Trecho:
O mais vigoroso dos braços, quando lança um corpo leve, não pode comunicar-lhe nenhum movimento que o faça voar longe e cair violentamente; pelo contrário, o corpo cairá inerte nas proximidades, visto que lhe falta massa material própria para absorver a força exterior. Do mesmo modo se passa com os belos e grandes pensamentos, com as obras-primas dos gênios, se, para absorvê-las, existirem apenas cabeças pequenas, fracas ou enviesdadas.

Arthur Schopenhauer (1788-1860), Aforismos para a Sabedoria de Vida

terça-feira, 4 de maio de 2010

Mentes perigosas

A ideologia sobre a qual se alicerça a cultura dos nossos tempos é baseada em três princípios básicos: 1) o individualismo; 2) o relativismo; 3) o instrumentalismo.

De forma compreensível e sem, contudo, aprofundar-me na esfera da filosofia, os três princípios podem ser avaliados da seguinte maneira:

1) O individualismo prega a busca do melhor tipo de vida a se usufruir. Entende-se como o melhor tipo de vida aquele que abrange o autodesenvolvimento, a auto-realização e a auto-satisfação. De acordo com essa concepção, o indivíduo tem a obrigação moral de buscar sua felicidade em detrimento de qualquer outra obrigação com os demais.

2) Segundo o relativismo todas as escolhas são igualmente importantes, pois não há um padrão de valor objetivo que nos permita estabelecer uma hierarquia de condutas. Assim, qualquer ação que leva o indivíduo a atingir a auto-satisfação é válida e não pode ser questionada.

3) O instrumentalismo afirma que o valor de qualquer coisa fora de nós é apenas um valor instrumental, ou seja, o valor das pessoas e das coisas se resume no que elas podem fazer por nós.

Na verdade, tudo está implícito no primeiro e principal componente da cultura moderna: o individualismo. Assim, o nosso principal objetivo é a realização e a satisfação pessoais. As obrigações que temos com as demais pessoas são meramente secundárias, prevalecendo a obrigação de desfrutarmos a vida da maneira que escolhermos. Dessa forma, as outras pessoas se transformam em simples meios para chegarmos a um fim.

Dados registrados:
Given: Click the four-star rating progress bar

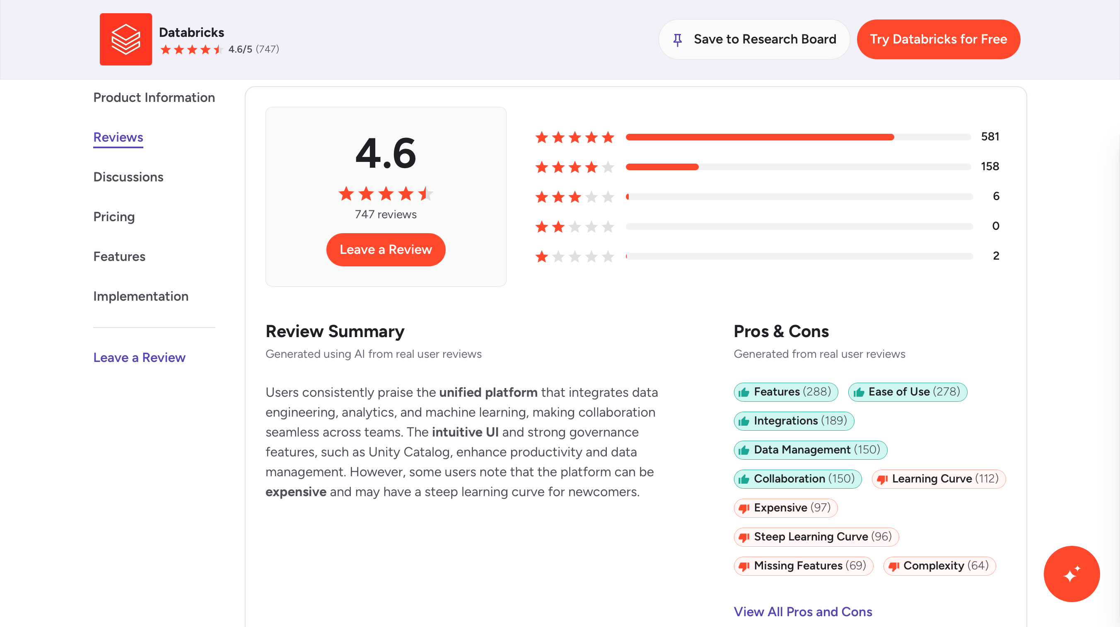Looking at the screenshot, I should (797, 167).
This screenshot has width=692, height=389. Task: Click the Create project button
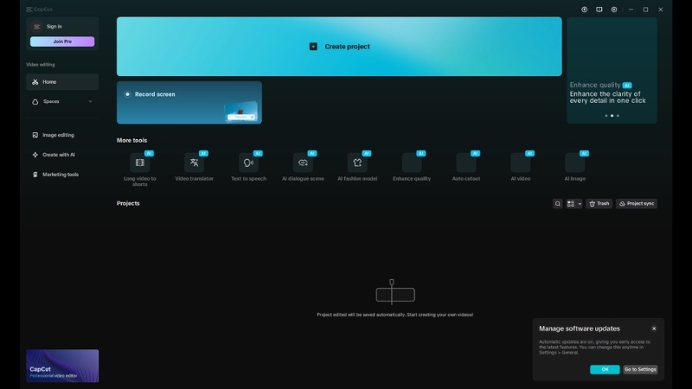point(339,47)
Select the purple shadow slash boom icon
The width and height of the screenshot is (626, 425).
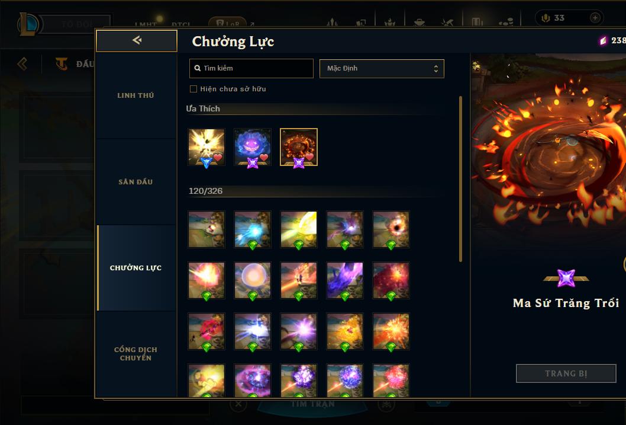[x=345, y=280]
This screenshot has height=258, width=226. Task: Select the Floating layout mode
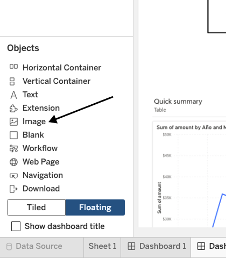tap(95, 207)
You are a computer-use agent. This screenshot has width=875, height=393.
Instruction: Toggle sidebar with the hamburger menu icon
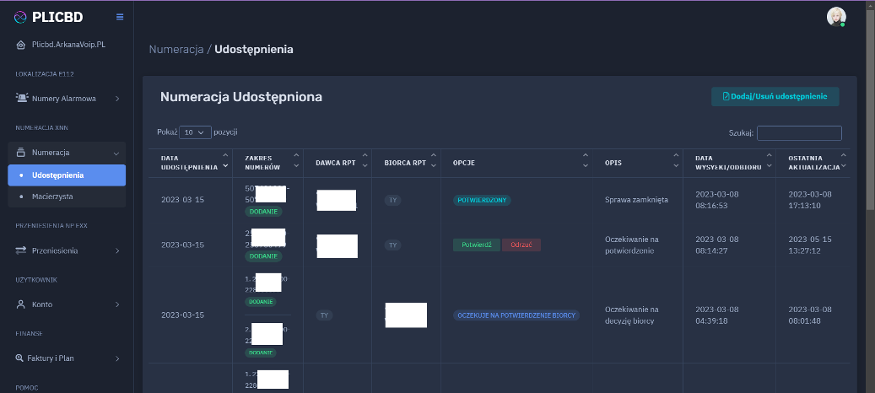(120, 17)
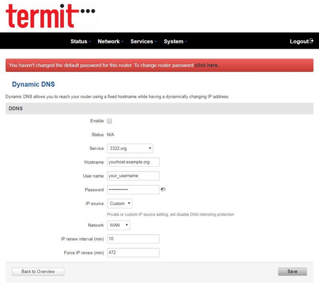Toggle password visibility eye icon
Image resolution: width=319 pixels, height=295 pixels.
click(x=163, y=189)
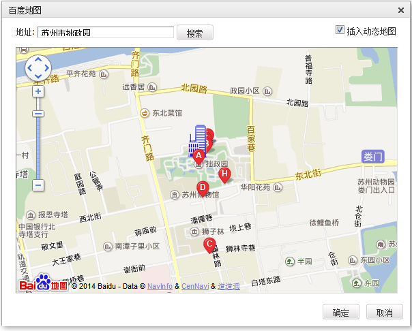Image resolution: width=412 pixels, height=331 pixels.
Task: Open the NavInfo link
Action: [160, 286]
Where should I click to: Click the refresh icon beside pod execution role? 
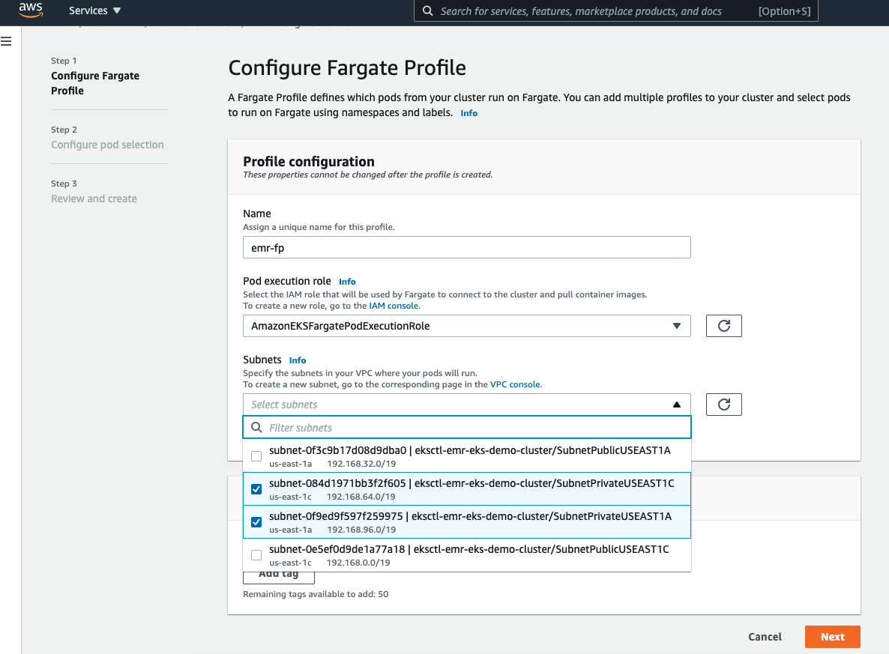[723, 325]
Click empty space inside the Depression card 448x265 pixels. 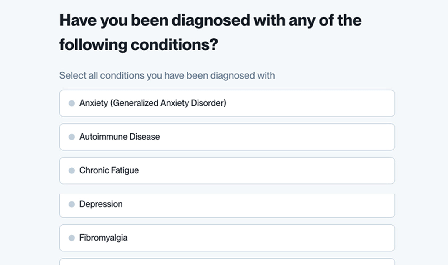pyautogui.click(x=265, y=205)
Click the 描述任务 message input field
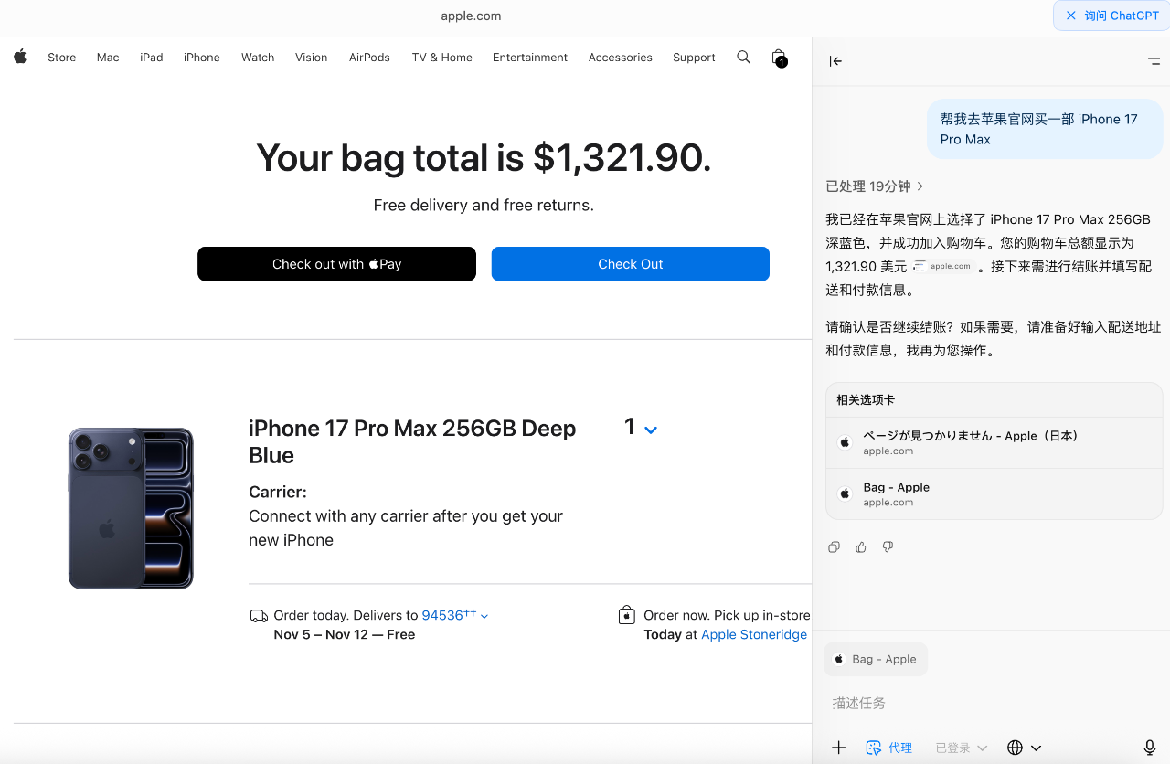The height and width of the screenshot is (764, 1170). [987, 703]
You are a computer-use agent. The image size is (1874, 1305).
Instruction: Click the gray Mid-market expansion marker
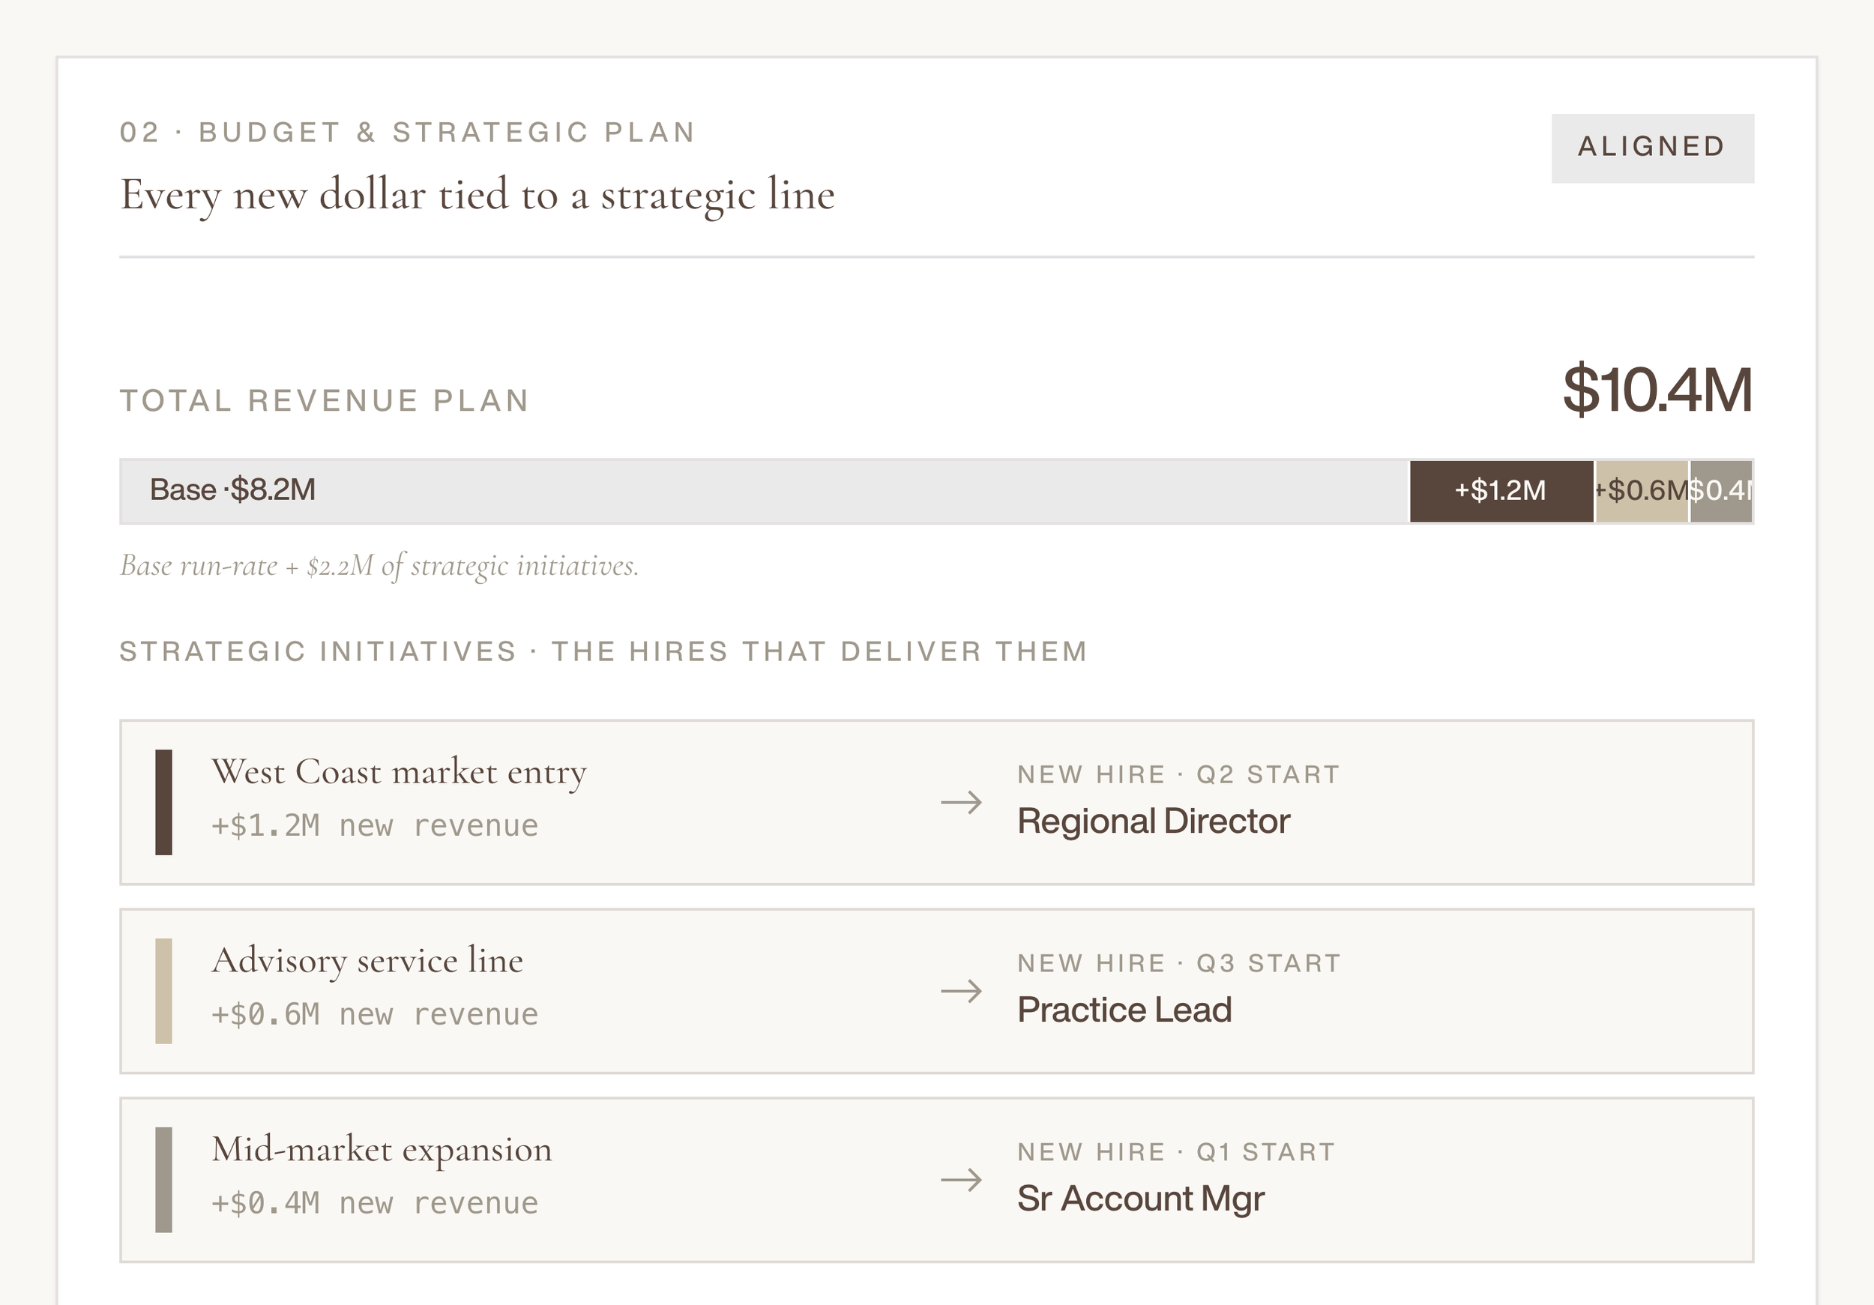coord(163,1179)
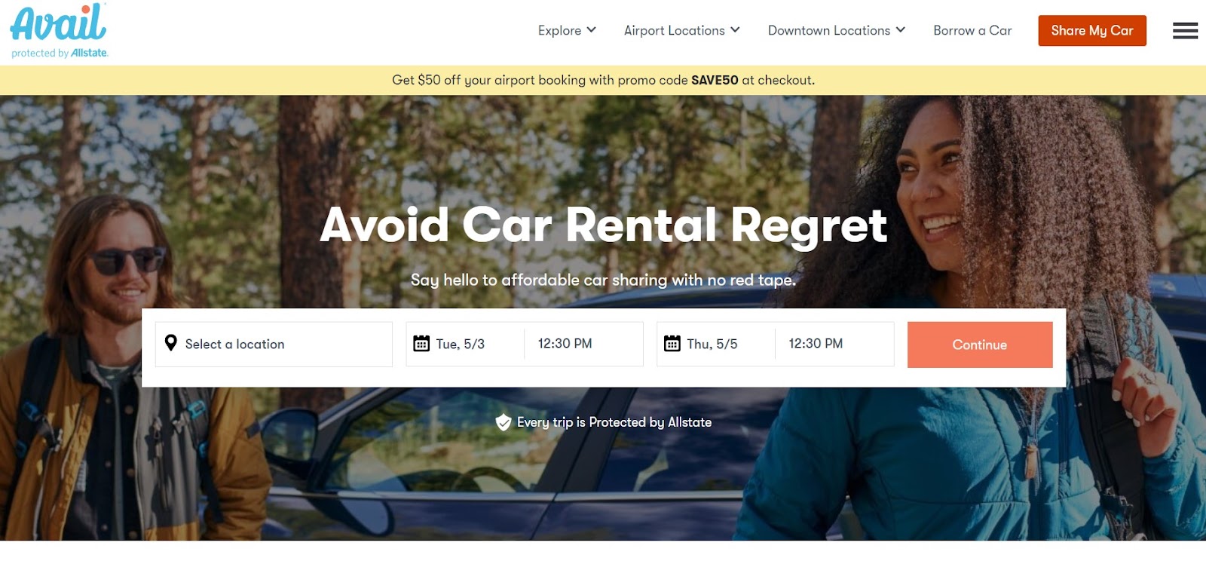Expand the Downtown Locations chevron
1206x570 pixels.
900,30
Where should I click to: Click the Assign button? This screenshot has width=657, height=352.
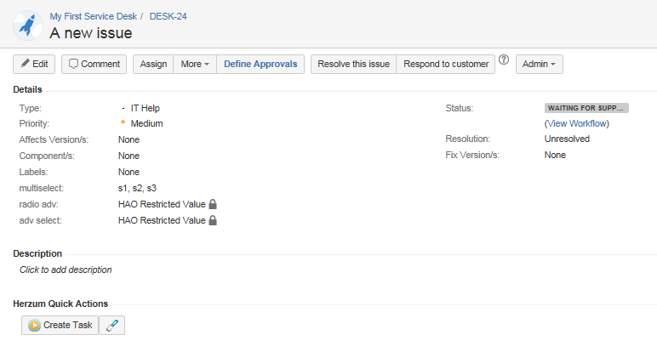(x=153, y=65)
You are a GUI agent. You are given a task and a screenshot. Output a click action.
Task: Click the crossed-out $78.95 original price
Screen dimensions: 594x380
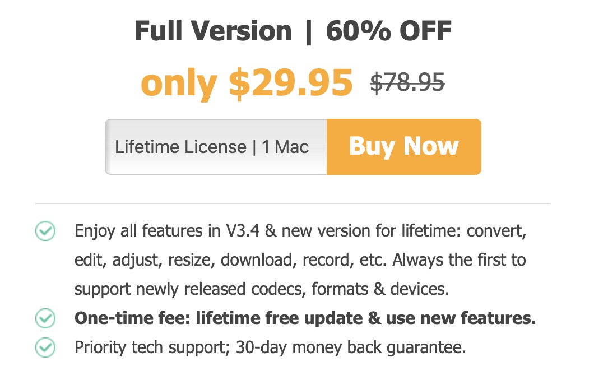[x=407, y=83]
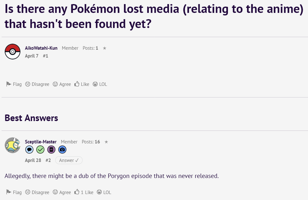Disagree with Sceptile-Master's answer
This screenshot has height=200, width=308.
[37, 192]
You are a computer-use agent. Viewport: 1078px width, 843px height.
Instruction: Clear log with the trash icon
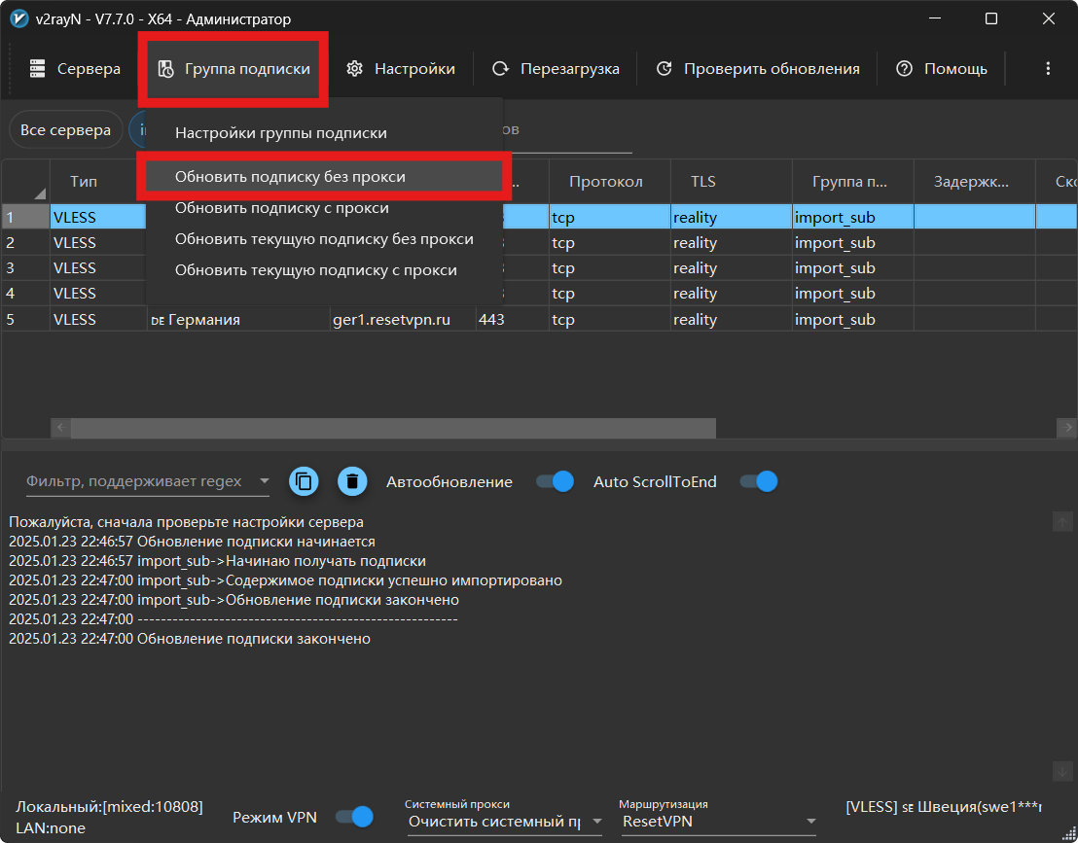353,481
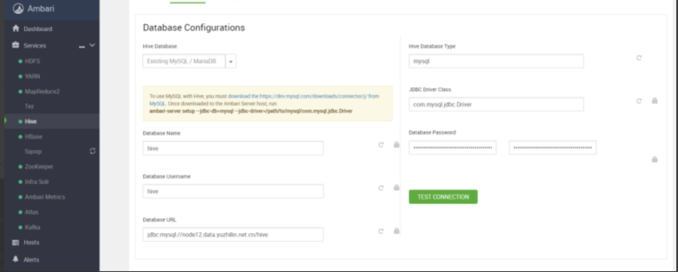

Instrução da tarefa 1: De acordo com o trecho, qual é a obrigação moral do indivíduo na concepção individualista?
Instrução da tarefa 2: Enumere os princípios básicos que, segundo o trecho, sustentam a ideologia da cultura dos nossos tempos.
Não é preciso consultar a listagem para responder.

Resposta 1: Buscar sua felicidade em detrimento de qualquer outra obrigação com os demais.

Resposta 2: Individualismo, relativismo e instrumentalismo.